**Problem statement**
Can you duplicate everything from "glenn bradley" down to "good tight joint." in the forum thread about filling gaps in wood joints?

>> Start Selection

Do it after the piece is finished with fillers like coloured wax sticks OR before the staining and finishing?
TIA

glenn bradley
03-04-2010, 9:59 PM
Could you shoot us a pic of the junction you are referring to Brian. Tenons generally fit tight enough to have to be pushed together with a little oompf; no gaps desired. I think I'm not picturing it right.

Michael MacDonald
03-05-2010, 2:19 PM
I think you are saying that you have some tenons that don't fit tightly... perhaps the shoulder cuts are not straight? Make a new piece is my advice. You could also cut the shoulder down further, and repair the shoulders by gluing similar stock onto the exposed tenon. But it will probably show.

Brian Penning
03-05-2010, 4:38 PM
I meant gaps in general. Like gaps/spaces/voids in laminations is another example.
Wherever there isn't a good tight joint.
You try and fix it before or after?.

Chris Padilla
03-05-2010, 4:59 PM
Thin pieces/wedges of the same wood...glued and lightly tapped in with a hammer. Sand it smooth...repeat if necessary. Try to avoid using putty or glue/sawdust as it just never look right to my eyes.

>> End Selection
>> Start Data segment

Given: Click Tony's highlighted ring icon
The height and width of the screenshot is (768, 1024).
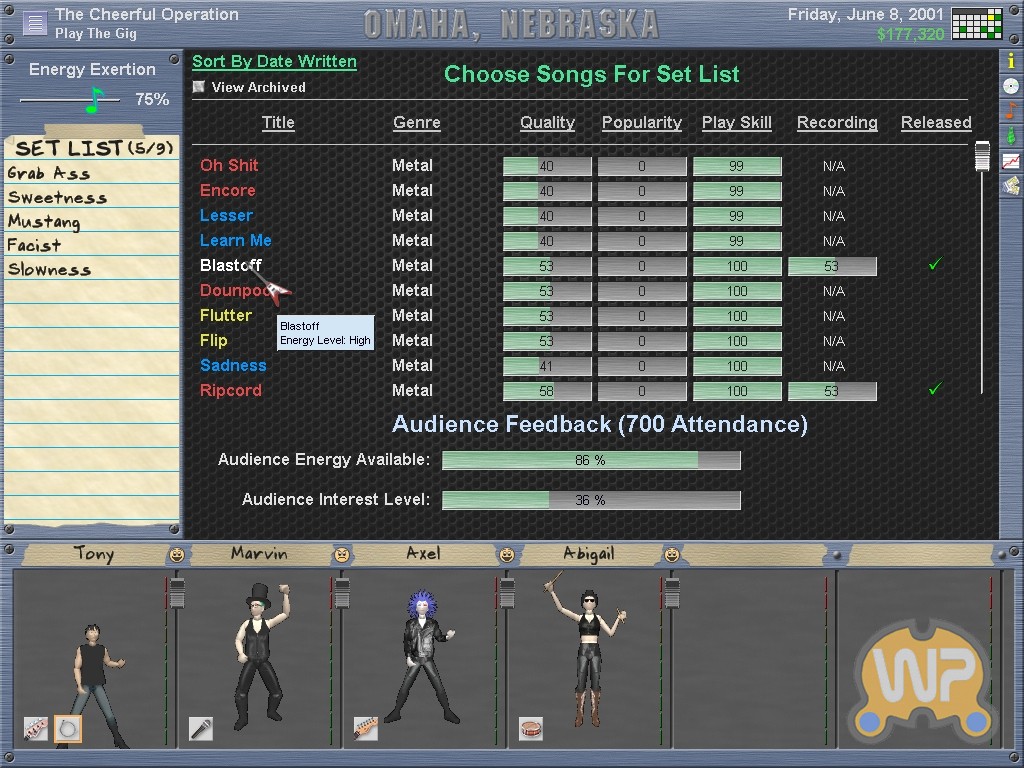Looking at the screenshot, I should [68, 729].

>> End Data segment

**Final answer**
glenn bradley
03-04-2010, 9:59 PM
Could you shoot us a pic of the junction you are referring to Brian. Tenons generally fit tight enough to have to be pushed together with a little oompf; no gaps desired. I think I'm not picturing it right.

Michael MacDonald
03-05-2010, 2:19 PM
I think you are saying that you have some tenons that don't fit tightly... perhaps the shoulder cuts are not straight? Make a new piece is my advice. You could also cut the shoulder down further, and repair the shoulders by gluing similar stock onto the exposed tenon. But it will probably show.

Brian Penning
03-05-2010, 4:38 PM
I meant gaps in general. Like gaps/spaces/voids in laminations is another example.
Wherever there isn't a good tight joint.